Proof of $\forall x\in \mathbb{R}^+, \exists q\in \mathbb{R}^+, q<x$.

Question

Prove or disprove the following statement using contradiction: $\mathbb{R}^+=\{x\in \mathbb{R} :x>0\}$, the set of positive real numbers, does not have a minimum element, also called a smallest element.

Here is my answer: Proof: Assume that $\forall q\in \mathbb{R}^+, \exists x\in \mathbb{R}^+, x\geq q$. Let $q$ be a generic element of $\mathbb{R}^+$. Choose $x=\frac{q}{2}$, so $\frac{q}{2}\geq q$, which is a contradiction. Therefore we have proven the original statement, that the set of positive real numbers does not have a minimum element.

Are all of my statements correct? Did I leave out any neccessary rigor?
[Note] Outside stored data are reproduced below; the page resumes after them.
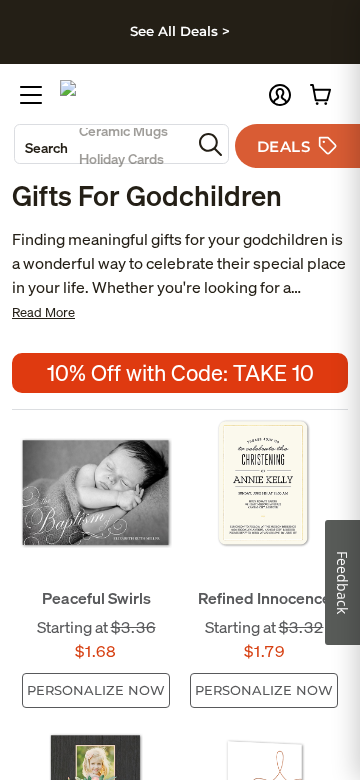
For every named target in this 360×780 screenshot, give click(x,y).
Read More (43, 312)
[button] (280, 95)
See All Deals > (180, 31)
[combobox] (103, 144)
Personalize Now (96, 690)
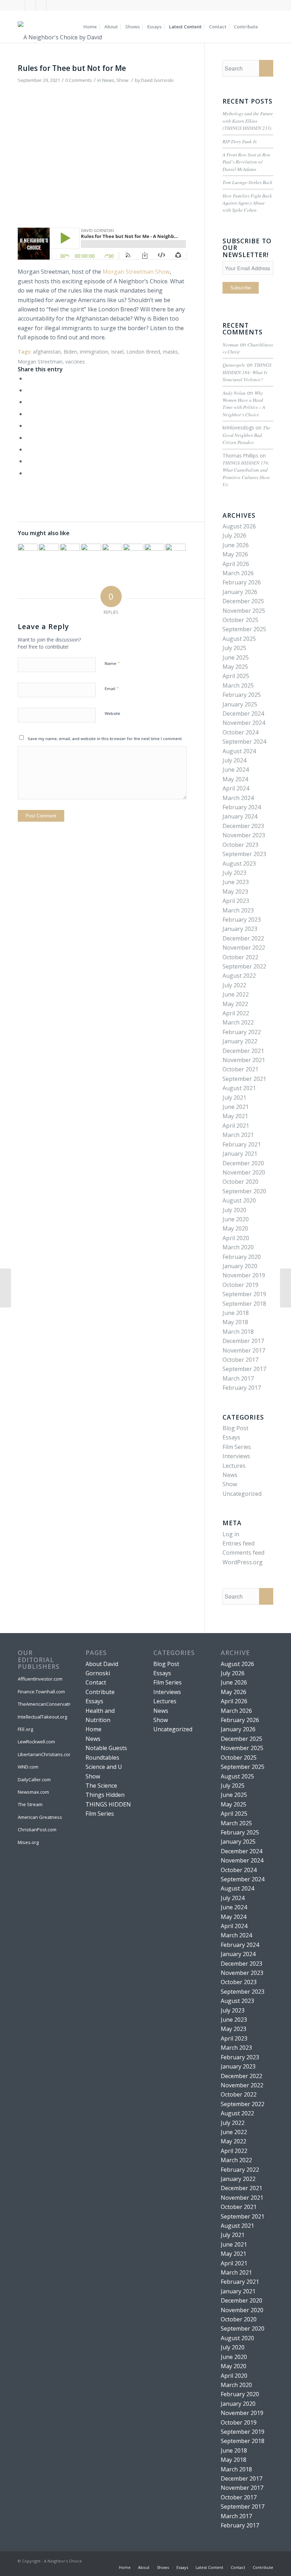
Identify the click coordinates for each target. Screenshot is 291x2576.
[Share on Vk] (28, 449)
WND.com (28, 1767)
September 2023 (244, 854)
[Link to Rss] (51, 5)
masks (170, 351)
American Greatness (40, 1817)
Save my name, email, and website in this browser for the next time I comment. (105, 738)
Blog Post (235, 1428)
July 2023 (234, 873)
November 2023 (244, 835)
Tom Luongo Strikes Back (247, 182)
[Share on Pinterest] (28, 414)
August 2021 (239, 1088)
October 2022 (240, 957)
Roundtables (102, 1757)
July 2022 (234, 985)
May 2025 (235, 667)
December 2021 (243, 1051)
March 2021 (238, 1135)
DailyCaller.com (34, 1779)
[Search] (267, 27)
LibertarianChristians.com (44, 1754)
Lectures (234, 1466)
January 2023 (240, 929)
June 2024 (236, 769)
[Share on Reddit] (28, 461)
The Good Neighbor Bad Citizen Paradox (246, 434)
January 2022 (240, 1041)
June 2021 (236, 1107)
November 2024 (244, 723)
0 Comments (78, 80)
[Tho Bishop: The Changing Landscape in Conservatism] (49, 554)
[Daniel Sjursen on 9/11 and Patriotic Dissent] (28, 554)
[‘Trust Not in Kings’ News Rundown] (91, 554)
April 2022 (236, 1013)
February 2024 (242, 807)
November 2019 (244, 1275)
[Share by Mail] (28, 473)
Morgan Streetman (40, 361)
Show (122, 80)
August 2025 (239, 639)
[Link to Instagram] (41, 5)
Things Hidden (105, 1795)
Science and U (104, 1767)
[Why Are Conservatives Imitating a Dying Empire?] (70, 554)
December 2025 (243, 601)
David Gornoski (157, 80)
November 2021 (244, 1060)
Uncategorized (242, 1494)
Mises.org (28, 1842)
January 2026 (240, 592)
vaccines (75, 361)
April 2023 (236, 901)
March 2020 (238, 1247)
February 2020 (242, 1257)
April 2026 (236, 564)
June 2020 (236, 1219)
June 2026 (236, 545)
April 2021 (236, 1125)
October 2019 (240, 1285)
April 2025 (236, 676)
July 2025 (234, 648)
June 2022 (236, 994)
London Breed (143, 351)
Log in (231, 1534)
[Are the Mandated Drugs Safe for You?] (285, 1288)
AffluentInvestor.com (40, 1679)
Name (112, 663)
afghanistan (47, 351)
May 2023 (235, 891)
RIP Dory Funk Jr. (240, 141)
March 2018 (238, 1332)
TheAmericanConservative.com (44, 1704)
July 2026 (234, 535)
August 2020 (239, 1200)
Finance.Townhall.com (41, 1691)
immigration (94, 351)
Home (93, 1729)
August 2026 (239, 526)
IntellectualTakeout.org (42, 1717)
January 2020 (240, 1266)
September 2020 (244, 1191)
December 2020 (243, 1163)
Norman (230, 344)
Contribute (100, 1692)
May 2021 (235, 1116)
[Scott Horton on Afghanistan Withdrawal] (154, 554)
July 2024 (234, 760)
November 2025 (244, 611)
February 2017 (242, 1388)
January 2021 (240, 1153)
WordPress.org (243, 1562)
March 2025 (238, 685)
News (108, 80)
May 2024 (235, 779)
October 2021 (240, 1069)
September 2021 (244, 1079)
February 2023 (242, 919)
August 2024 (239, 751)
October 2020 (240, 1182)
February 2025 (242, 695)
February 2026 (242, 582)
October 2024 (240, 732)
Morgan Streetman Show (136, 272)
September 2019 (244, 1294)
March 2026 (238, 573)
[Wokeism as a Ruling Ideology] (175, 554)
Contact (96, 1682)
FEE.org (25, 1729)
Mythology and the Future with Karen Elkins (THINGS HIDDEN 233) (248, 120)
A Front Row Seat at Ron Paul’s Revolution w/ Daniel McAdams (246, 161)
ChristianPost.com (37, 1829)
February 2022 (242, 1032)
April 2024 (236, 788)
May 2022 (235, 1004)
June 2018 (236, 1313)
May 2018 (235, 1322)
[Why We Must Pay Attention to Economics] (5, 1288)
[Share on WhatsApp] (28, 402)
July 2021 (234, 1097)
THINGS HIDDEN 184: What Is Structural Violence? (247, 372)
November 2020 (244, 1172)
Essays (231, 1437)
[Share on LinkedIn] (28, 425)
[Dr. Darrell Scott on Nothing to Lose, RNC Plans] (133, 554)
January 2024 (240, 816)
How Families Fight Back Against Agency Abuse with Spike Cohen (247, 202)
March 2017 (238, 1378)
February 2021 (242, 1144)
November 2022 (244, 947)
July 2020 (234, 1210)
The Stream (30, 1804)
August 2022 (239, 975)
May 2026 (235, 554)
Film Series (237, 1447)
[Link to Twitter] (30, 5)
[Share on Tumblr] (28, 438)
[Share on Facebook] (28, 378)
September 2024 (244, 741)
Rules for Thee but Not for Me (72, 68)
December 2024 (243, 713)
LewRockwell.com (36, 1741)
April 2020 (236, 1238)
Thanks.

Answer 1

What you've written doesn't make sense but I think you're not far off from grasping the idea of the problem. The statement that the positive real numbers does not have a least element is written like this:

$$\forall x\in \mathbb{R}^+, \exists q\in\mathbb{R}^+, q<x$$

meaning that no matter which positive real number $x$ you choose, I can always find a positive real number $q$ which is strictly smaller than $x$.

We can prove it by contradiction, as you've tried, by assuming the negation holds:

$$\exists x\in\mathbb{R}^+, \forall q\in\mathbb{R}^+, q\geq x$$

Since this statement must hold for all $q\in\mathbb{R}^+$, in particular is holds for $q=\frac{x}{2}$:

$$\frac{x}{2}\geq x$$

But we know that for all positive real numbers we have:

$$\frac{x}{2}<x$$

and thus we have arrived at a contradiction.

Answer 2

The contrary of $$\forall q\in \mathbb R^+, \exists x\in\mathbb R^+: x<q$$ is $$\exists q\in\mathbb R^+: \forall x\in\mathbb R^+, x\geq q.$$ So if you make a proof by contradiction, you suppose that there is a $q\in\mathbb R^+$ s.t. $x\geq q$ for all $x\in\mathbb R^+$. This mean that $q=0$ which is a contradiction with the fact that $q\in\mathbb R^+$.